■ Werkopdrachten:
1. Beantwoord met behulp van de tekst over de economische crisis de volgende vragen:
(a) Wie wordt in 1928 tot president gekozen?
(b) Welk land kan een lening aan Oostenrijk-Hongarije niet terugbetalen?
(c) Hoe worden de sloppenwijken in de Confederatie genoemd?
2. Schrijf uit de tekst over de economische crisis het stuk over dat begint bij "In 1928 wordt" en eindigt bij "Mitchellvilles worden genoemd.".
3. Pak de tekst over de economische crisis op waar die ophoudt en schrijf alsjeblieft verder.

■ Leestekst:
═══
In 1928 wordt de socialist Hosea Blackford tot president gekozen, maar de eerste wolken zijn al aan de horizon verschenen. In Europa breekt een bancaire crisis uit wanneer Rusland een lening aan Oostenrijk-Hongarije niet kan terugbetalen. Het domino-effect slaat over naar Amerika, waar de beurzen van New York en Richmond crashen (Swan Dive Wednesday). Miljoenen mensen hebben aandelen gekocht, soms met geleend geld, en gaan hiermee het schip in. Bovendien moeten meer en meer bedrijven inkrimpen waardoor de werkloosheid groeit. Mensen raken hun huis kwijt en moeten in sloppenwijken wonen, die in de Unie Blackfordburoughs en in de Confederatie Mitchellvilles worden genoemd.
═══
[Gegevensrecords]
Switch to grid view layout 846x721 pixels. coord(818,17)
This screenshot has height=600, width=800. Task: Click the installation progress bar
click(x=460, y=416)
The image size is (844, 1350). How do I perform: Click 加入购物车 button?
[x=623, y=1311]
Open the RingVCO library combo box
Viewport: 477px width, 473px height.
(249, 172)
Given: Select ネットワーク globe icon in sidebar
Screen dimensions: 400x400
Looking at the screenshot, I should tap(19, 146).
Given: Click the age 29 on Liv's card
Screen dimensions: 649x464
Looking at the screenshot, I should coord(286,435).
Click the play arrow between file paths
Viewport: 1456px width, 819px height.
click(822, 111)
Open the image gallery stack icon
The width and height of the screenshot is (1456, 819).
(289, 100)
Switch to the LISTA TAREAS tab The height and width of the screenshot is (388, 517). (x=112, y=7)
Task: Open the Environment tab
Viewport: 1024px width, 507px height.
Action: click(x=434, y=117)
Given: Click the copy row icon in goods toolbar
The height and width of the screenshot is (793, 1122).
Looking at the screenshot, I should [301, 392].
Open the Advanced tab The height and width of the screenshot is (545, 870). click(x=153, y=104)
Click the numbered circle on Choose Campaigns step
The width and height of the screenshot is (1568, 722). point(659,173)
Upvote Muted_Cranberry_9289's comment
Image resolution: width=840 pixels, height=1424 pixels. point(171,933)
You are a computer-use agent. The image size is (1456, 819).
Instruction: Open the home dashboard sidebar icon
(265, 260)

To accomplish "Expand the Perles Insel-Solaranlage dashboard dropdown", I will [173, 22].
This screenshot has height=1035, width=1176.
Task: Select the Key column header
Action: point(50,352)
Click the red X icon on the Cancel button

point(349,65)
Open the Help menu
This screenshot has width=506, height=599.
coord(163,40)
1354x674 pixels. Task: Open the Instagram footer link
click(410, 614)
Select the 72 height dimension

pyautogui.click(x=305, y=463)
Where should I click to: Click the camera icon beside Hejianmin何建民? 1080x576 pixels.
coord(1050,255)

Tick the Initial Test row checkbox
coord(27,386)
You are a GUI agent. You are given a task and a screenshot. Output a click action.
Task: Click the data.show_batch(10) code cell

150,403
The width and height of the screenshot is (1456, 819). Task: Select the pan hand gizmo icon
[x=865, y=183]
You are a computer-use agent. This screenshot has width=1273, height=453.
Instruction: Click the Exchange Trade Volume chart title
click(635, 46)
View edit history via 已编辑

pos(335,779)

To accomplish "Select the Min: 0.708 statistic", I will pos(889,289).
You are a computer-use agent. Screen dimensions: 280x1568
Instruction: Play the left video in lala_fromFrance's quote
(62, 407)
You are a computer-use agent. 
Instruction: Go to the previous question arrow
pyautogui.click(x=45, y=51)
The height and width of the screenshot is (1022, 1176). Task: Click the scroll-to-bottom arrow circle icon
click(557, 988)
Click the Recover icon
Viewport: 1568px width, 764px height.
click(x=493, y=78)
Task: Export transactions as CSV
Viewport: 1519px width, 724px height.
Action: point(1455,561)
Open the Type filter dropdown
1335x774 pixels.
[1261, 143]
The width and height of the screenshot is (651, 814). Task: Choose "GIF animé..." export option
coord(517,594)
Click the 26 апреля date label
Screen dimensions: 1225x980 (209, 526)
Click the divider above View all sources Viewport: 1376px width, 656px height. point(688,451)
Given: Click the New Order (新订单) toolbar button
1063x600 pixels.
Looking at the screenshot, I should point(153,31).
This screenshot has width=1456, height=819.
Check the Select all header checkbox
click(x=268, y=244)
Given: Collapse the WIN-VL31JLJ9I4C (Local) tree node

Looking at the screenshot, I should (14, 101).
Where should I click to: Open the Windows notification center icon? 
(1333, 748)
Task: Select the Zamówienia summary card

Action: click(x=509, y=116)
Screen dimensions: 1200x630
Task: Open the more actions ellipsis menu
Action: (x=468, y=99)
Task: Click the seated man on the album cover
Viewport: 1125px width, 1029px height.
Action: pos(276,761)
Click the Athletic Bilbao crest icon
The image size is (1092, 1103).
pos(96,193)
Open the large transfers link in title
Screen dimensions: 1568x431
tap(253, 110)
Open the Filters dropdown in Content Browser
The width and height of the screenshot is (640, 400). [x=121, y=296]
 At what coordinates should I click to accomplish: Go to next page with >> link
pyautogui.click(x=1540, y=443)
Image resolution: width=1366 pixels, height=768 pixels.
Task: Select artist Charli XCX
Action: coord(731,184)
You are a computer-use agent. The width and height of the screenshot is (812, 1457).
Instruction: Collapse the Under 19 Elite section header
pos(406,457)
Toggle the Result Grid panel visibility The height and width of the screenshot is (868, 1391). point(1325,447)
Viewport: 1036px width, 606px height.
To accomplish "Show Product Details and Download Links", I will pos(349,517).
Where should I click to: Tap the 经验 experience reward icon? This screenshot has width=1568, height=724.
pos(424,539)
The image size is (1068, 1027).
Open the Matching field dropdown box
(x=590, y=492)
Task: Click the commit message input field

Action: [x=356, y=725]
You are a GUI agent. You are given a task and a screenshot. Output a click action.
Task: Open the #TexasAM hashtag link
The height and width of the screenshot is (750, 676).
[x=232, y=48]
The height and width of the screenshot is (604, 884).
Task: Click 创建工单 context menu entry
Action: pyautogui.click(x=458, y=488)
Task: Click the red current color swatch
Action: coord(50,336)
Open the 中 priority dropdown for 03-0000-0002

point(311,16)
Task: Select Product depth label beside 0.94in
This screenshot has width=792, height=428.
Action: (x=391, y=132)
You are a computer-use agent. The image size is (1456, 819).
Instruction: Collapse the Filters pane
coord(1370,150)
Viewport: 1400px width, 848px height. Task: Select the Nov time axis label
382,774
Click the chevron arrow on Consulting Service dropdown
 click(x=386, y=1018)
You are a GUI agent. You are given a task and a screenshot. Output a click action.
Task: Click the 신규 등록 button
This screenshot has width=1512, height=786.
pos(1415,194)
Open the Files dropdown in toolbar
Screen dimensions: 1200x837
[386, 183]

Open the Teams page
═══
■ Schriftelijke antwoorden:
1.
(a) De socialist Hosea Blackford.
(b) Rusland.
(c) Mitchellvilles.

2.
In 1928 wordt de socialist Hosea Blackford tot president gekozen, maar de eerste wolken zijn al aan de horizon verschenen. In Europa breekt een bancaire crisis uit wanneer Rusland een lening aan Oostenrijk-Hongarije niet kan terugbetalen. Het domino-effect slaat over naar Amerika, waar de beurzen van New York en Richmond crashen (Swan Dive Wednesday). Miljoenen mensen hebben aandelen gekocht, soms met geleend geld, en gaan hiermee het schip in. Bovendien moeten meer en meer bedrijven inkrimpen waardoor de werkloosheid groeit. Mensen raken hun huis kwijt en moeten in sloppenwijken wonen, die in de Unie Blackfordburoughs en in de Confederatie Mitchellvilles worden genoemd.

3.
In de Unie krijgt president Blackford de schuld van de crisis en zijn herverkiezing in 1932 lijkt een verloren strijd. Wanneer een oorlog met Japan uitbreekt vanwege Japanse steun aan Canadese rebellen, bombarderen de Japanners bovendien Los Angeles nota bene tijdens een verkiezingsspeech van Blackford. Hij verliest hierdoor kansloos van Calvin Coolidge. Deze laatste overlijdt op 5 januari 1933 aan een hartaanval, waardoor running mate Herbert Hoover ingezworen wordt. Hij verklaart dat de socialisten het herstel hebben tegengehouden door overregulering van de economie, en keert terug naar een passiever economisch beleid, dat overigens even weinig resultaat heeft: de crisis houdt aan en verergert. In Rusland en Polen krijgen de joden de schuld en vinden hevige pogroms plaats.

In Utah, bezet sinds 1916, slaat de crisis extra hard toe, en Hoover weigert publieke werkverschaffingsprogramma's. Net op het moment dat de Unie overweegt het burgerlijk gezag in Utah te herstellen, schieten Mormoonse fanatiekelingen militair bewindvoerder John Pershing neer. Met een Democratische president en regering zijn de kansen op opheffing van de bezetting voor Utah voorlopig verkeken.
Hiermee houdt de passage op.